Chung said "anti-Asian hate started the moment it came out of President Trump's mouth," adding that it started picking up the moment Trump called Covid-19 The China Virus or the Kung Flu.

Anti-Asian hate crimes have more than doubled during the pandemic, according to the Center for the Study of Hate and Extremism at California State University, San Bernardino.

Last week, eight people were shot in Atlanta, and six of them were Asian. Since then, stories about anti-Asian violence have filled the news. President Joe Biden condemned the shooting and said hate crimes against Asian Americans have been "skyrocketing" since the coronavirus pandemic began. The shooting happened several days ago.

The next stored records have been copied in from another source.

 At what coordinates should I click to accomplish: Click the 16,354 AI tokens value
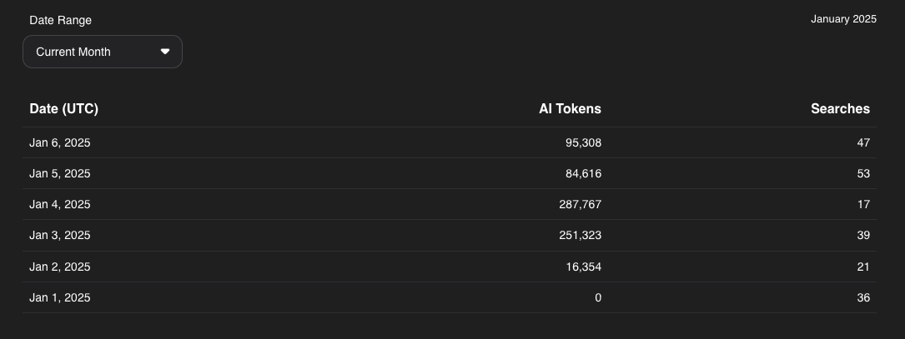[x=583, y=267]
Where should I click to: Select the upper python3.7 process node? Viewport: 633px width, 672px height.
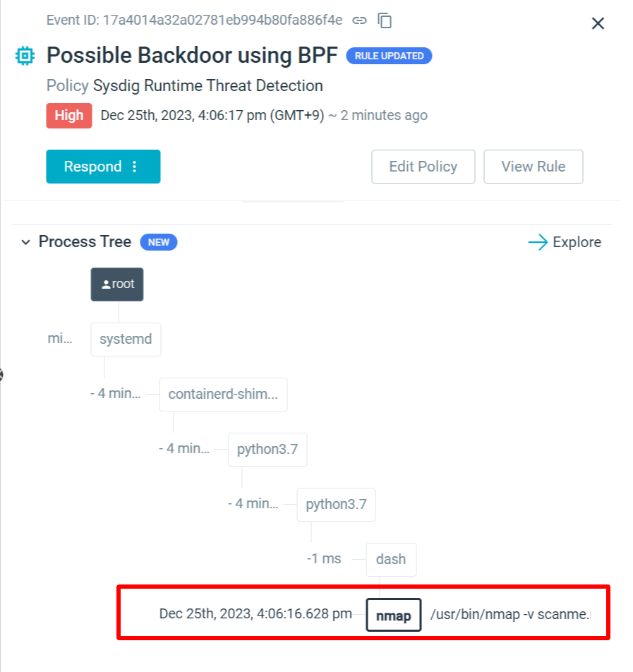267,450
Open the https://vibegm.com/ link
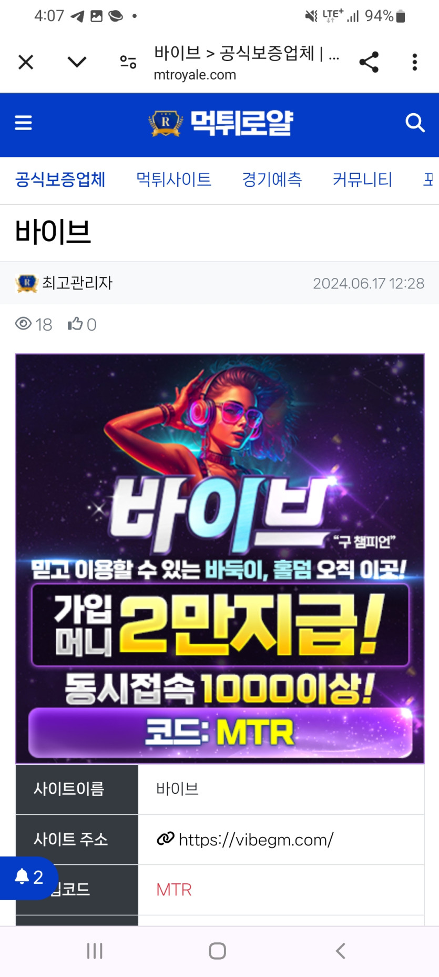Screen dimensions: 439x977 click(x=256, y=840)

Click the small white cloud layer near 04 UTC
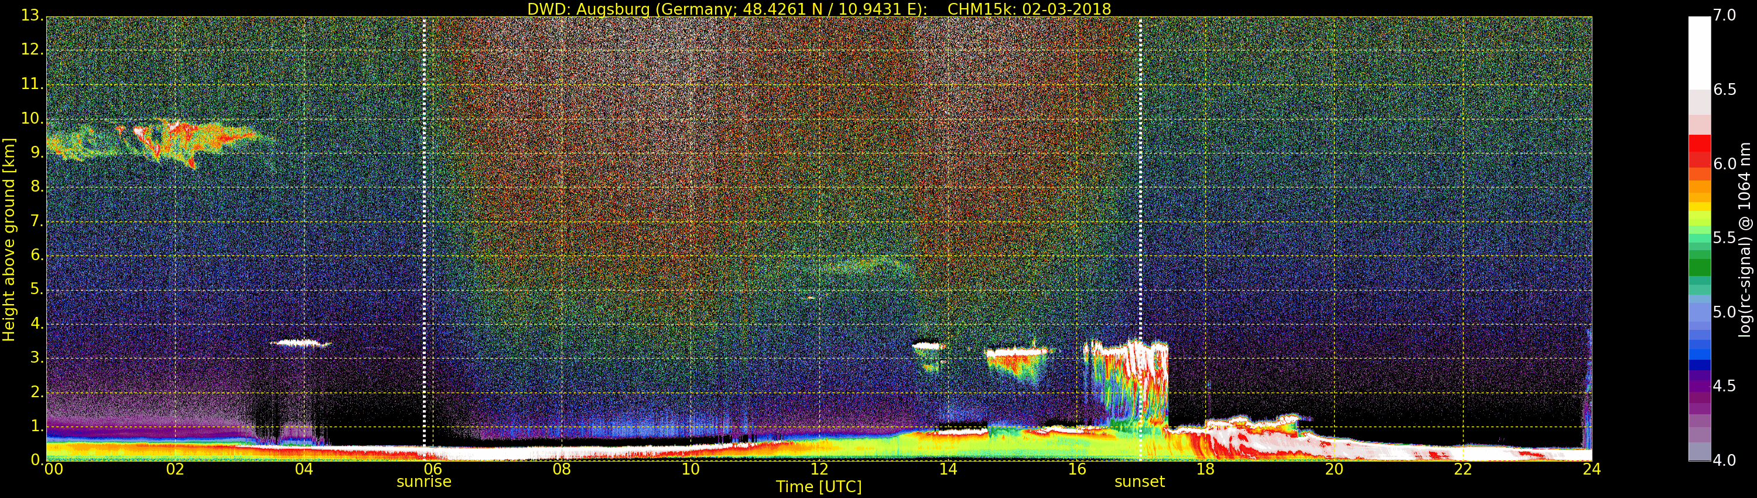coord(300,343)
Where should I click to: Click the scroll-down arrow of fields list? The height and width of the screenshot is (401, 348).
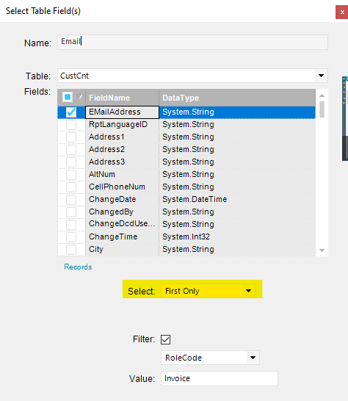tap(322, 250)
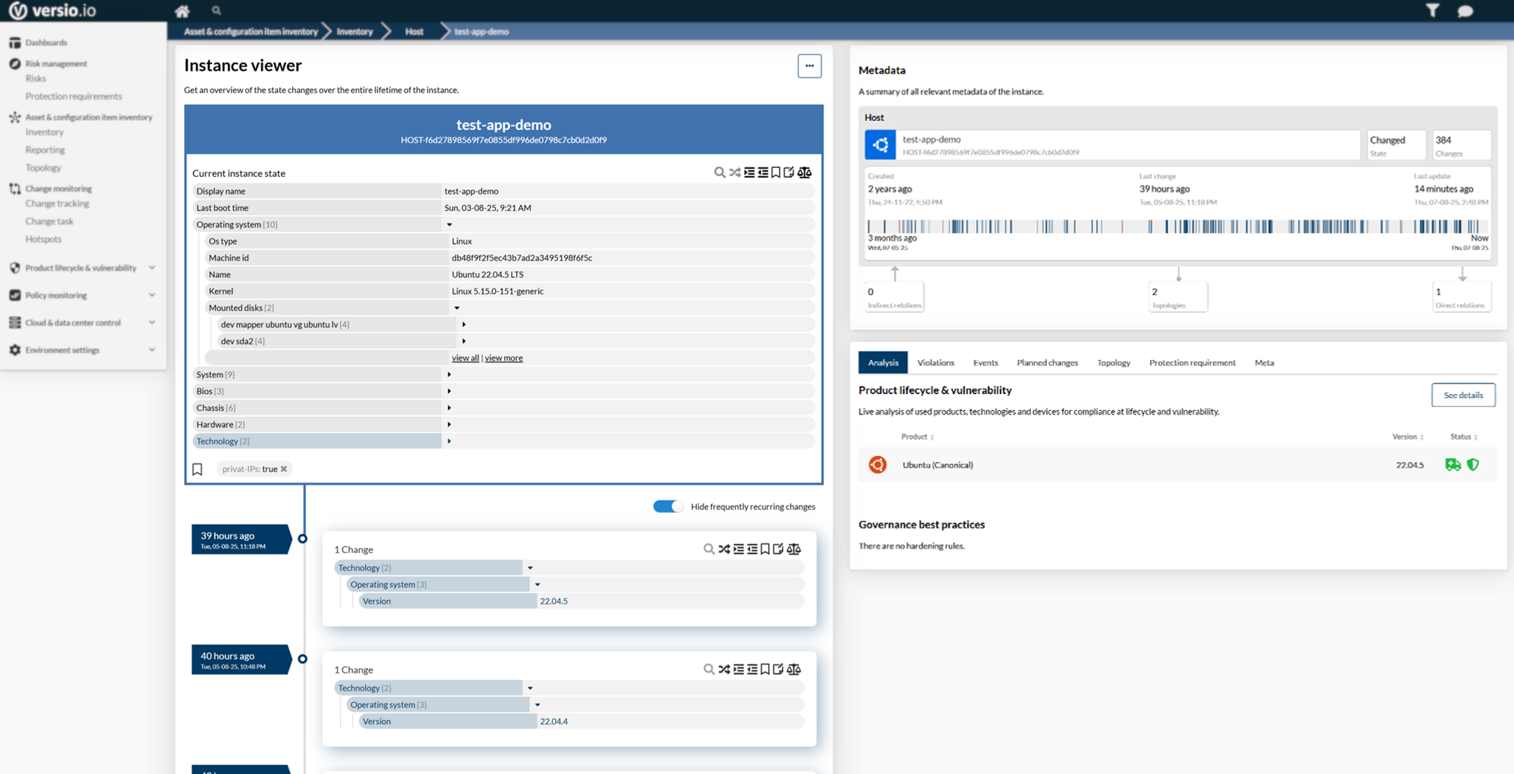Open the search magnifier in top bar

(217, 11)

The suspect, 21-year-old Robert Aaron Long, claimed responsibility for the shootings, according to the sheriff's office in Cherokee County, where he faces four counts of murder with malice, one count of attempted murder, one count of aggravated assault and five counts of using a firearm while committing a felony. He also has been charged with four counts of murder in Atlanta, police there said.

But local law enforcement has yet to call it a hate crime.

In response to the shootings, the Asian American Journalists Association released a list of journalistic guidelines.

"Newsrooms were rushing to describe this shooting as not racially motivated," the organization's president and Washington Post reporter Michelle Ye Hee Lee said. "For the first time to 10 years, our website crashed because of the traffic."

Newsrooms across the country are relying on Asian-American journalists to tell the stories of anti-Asian hate as they unfold. And some of those journalists are using Twitter to express their concerns, fear, and need for solidarity.

"We are very much invisible in the newsroom and underrepresented especially in leadership," Lee said.

In an effort to support Asian-American journalists, journalist Sonia Weiser partnered with AAJA and launched a therapy relief fund on GoFundMe.

"The journalism industry is calling on the most vulnerable to share their stories and provide on-the-ground reporting offering little financial compensation or emotional support in exchange for labor," the page's description reads. The fund was created to secure Asian American and Pacific Islander journalists with funding for mental wellness resources needed to process trauma.